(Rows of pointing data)
········
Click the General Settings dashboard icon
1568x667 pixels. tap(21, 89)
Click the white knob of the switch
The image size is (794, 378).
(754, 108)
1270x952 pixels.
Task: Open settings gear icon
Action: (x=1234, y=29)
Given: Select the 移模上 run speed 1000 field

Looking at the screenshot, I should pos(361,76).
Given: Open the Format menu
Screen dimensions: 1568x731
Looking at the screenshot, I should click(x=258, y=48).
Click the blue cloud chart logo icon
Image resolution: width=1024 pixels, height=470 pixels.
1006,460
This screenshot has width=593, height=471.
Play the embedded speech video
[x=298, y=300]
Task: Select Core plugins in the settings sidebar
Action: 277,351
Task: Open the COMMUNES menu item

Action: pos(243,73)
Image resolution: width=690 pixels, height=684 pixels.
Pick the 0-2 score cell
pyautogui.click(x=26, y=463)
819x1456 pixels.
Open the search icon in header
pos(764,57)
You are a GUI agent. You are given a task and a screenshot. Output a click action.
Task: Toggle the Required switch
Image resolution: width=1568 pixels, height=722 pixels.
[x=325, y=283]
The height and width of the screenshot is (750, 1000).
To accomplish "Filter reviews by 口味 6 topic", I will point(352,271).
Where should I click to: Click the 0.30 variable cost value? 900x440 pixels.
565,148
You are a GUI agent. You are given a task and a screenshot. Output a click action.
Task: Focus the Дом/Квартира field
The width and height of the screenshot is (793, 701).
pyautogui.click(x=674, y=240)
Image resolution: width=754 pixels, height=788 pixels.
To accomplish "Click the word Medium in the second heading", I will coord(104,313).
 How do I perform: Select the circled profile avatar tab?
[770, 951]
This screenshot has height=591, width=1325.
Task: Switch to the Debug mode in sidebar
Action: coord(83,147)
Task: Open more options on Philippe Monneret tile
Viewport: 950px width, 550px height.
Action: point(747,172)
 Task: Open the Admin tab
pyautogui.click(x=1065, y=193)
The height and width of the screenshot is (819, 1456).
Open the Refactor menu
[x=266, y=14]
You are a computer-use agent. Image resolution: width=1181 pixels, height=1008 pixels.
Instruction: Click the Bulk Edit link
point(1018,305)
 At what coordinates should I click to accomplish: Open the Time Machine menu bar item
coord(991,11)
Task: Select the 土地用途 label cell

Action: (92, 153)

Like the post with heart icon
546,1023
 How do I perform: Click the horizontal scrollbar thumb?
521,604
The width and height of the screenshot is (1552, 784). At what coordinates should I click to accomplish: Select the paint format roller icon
········
• Task goal: Print every line of the listing above again, unchanged and in the same order.

• Output of the task:
Click the General Settings dashboard icon
1568x667 pixels. tap(21, 89)
Click the white knob of the switch
The image size is (794, 378).
(754, 108)
1270x952 pixels.
Task: Open settings gear icon
Action: (x=1234, y=29)
Given: Select the 移模上 run speed 1000 field

Looking at the screenshot, I should pos(361,76).
Given: Open the Format menu
Screen dimensions: 1568x731
Looking at the screenshot, I should click(x=258, y=48).
Click the blue cloud chart logo icon
Image resolution: width=1024 pixels, height=470 pixels.
1006,460
This screenshot has width=593, height=471.
Play the embedded speech video
[x=298, y=300]
Task: Select Core plugins in the settings sidebar
Action: 277,351
Task: Open the COMMUNES menu item

Action: pos(243,73)
Image resolution: width=690 pixels, height=684 pixels.
Pick the 0-2 score cell
pyautogui.click(x=26, y=463)
819x1456 pixels.
Open the search icon in header
pos(764,57)
You are a GUI agent. You are given a task and a screenshot. Output a click action.
Task: Toggle the Required switch
Image resolution: width=1568 pixels, height=722 pixels.
[x=325, y=283]
The height and width of the screenshot is (750, 1000).
To accomplish "Filter reviews by 口味 6 topic", I will point(352,271).
Where should I click to: Click the 0.30 variable cost value? 900x440 pixels.
565,148
You are a GUI agent. You are given a task and a screenshot. Output a click action.
Task: Focus the Дом/Квартира field
The width and height of the screenshot is (793, 701).
pyautogui.click(x=674, y=240)
Image resolution: width=754 pixels, height=788 pixels.
To accomplish "Click the word Medium in the second heading", I will coord(104,313).
 How do I perform: Select the circled profile avatar tab?
[770, 951]
This screenshot has height=591, width=1325.
Task: Switch to the Debug mode in sidebar
Action: coord(83,147)
Task: Open more options on Philippe Monneret tile
Viewport: 950px width, 550px height.
Action: point(747,172)
 Task: Open the Admin tab
pyautogui.click(x=1065, y=193)
The height and width of the screenshot is (819, 1456).
Open the Refactor menu
[x=266, y=14]
You are a computer-use agent. Image resolution: width=1181 pixels, height=1008 pixels.
Instruction: Click the Bulk Edit link
point(1018,305)
 At what coordinates should I click to accomplish: Open the Time Machine menu bar item
coord(991,11)
Task: Select the 土地用途 label cell

Action: (92, 153)

Like the post with heart icon
546,1023
 How do I perform: Click the horizontal scrollbar thumb?
521,604
The width and height of the screenshot is (1552, 784). At what coordinates should I click to accomplish: Select the paint format roller icon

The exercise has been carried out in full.